Tension between the oil sector’s two key bodies bubbled over last month when OPEC (which represents oil sellers) announced surprise oil cuts, driving a spike in oil prices that angered the IEA (which represents oil buyers).
So when the IEA objected, OPEC fired off this sassy burn: “If anything will lead to future volatility it is the IEA’s repeated calls to stop investing in oil”.
Intrigue’s take: The IEA and OPEC have long been the Kanye and Taylor Swift of the oil sector, with a public feud going back years.
The IEA says there’s no place for new oil projects on the path towards net zero emissions. But OPEC says we need investment in both fossil fuel and renewable projects to avoid energy shortages during the transition.
So there’s broad agreement about the end destination, but real disagreement on how we get there.

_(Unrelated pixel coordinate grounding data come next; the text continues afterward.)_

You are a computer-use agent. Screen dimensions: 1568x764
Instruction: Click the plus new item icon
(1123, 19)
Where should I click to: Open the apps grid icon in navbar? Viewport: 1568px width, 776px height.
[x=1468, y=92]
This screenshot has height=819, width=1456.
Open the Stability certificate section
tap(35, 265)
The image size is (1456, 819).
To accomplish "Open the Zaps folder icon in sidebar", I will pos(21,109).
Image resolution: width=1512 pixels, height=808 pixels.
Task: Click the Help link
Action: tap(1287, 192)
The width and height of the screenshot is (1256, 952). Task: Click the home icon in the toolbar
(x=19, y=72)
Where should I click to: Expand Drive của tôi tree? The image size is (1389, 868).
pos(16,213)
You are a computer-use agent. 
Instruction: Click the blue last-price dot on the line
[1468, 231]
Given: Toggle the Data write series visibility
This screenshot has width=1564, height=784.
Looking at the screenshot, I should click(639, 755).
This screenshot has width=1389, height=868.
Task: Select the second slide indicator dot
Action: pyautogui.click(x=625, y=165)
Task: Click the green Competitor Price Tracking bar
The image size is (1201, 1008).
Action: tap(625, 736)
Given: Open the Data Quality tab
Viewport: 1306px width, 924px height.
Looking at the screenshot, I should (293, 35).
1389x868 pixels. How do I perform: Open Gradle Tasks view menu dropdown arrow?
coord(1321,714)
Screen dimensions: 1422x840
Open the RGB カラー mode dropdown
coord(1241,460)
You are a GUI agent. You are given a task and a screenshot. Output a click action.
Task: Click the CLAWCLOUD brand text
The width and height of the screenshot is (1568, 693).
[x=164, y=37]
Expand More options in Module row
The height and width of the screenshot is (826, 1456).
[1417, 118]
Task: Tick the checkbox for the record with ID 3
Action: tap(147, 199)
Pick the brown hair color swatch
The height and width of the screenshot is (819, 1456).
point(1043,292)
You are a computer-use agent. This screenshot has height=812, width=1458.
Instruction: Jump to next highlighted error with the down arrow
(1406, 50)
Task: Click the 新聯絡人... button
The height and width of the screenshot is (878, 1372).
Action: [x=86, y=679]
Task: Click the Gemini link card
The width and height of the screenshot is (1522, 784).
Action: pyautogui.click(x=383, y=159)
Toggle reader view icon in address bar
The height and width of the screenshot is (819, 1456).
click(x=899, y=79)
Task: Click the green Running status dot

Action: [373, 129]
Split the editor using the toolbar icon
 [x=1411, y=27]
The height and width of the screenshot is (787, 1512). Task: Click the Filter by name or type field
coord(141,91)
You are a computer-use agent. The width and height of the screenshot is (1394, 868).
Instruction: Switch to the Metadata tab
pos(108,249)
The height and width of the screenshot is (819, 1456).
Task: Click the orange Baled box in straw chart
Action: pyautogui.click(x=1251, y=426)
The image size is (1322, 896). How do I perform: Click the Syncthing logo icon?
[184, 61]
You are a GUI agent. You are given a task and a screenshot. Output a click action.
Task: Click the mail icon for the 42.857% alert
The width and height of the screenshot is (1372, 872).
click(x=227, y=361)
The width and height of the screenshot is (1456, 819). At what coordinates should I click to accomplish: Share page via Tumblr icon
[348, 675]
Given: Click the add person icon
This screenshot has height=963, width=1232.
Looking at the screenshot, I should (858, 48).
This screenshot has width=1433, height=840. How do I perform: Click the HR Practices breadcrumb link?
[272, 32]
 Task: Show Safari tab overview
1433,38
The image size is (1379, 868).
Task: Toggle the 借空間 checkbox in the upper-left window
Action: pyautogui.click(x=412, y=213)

And the politics of all that are bound to get rockier.
Also worth noting:
- OPEC nations produce about 40% of the world’s crude oil and hold 80% of the world’s proven oil reserves.
- Investment in upstream oil and gas projects increased by 39% in 2022 (in part due to higher costs), the largest year-on-year increase in history.
- This year’s UN climate change conference (COP28) will be held in Dubai and chaired by the CEO of Abu Dhabi’s oil company.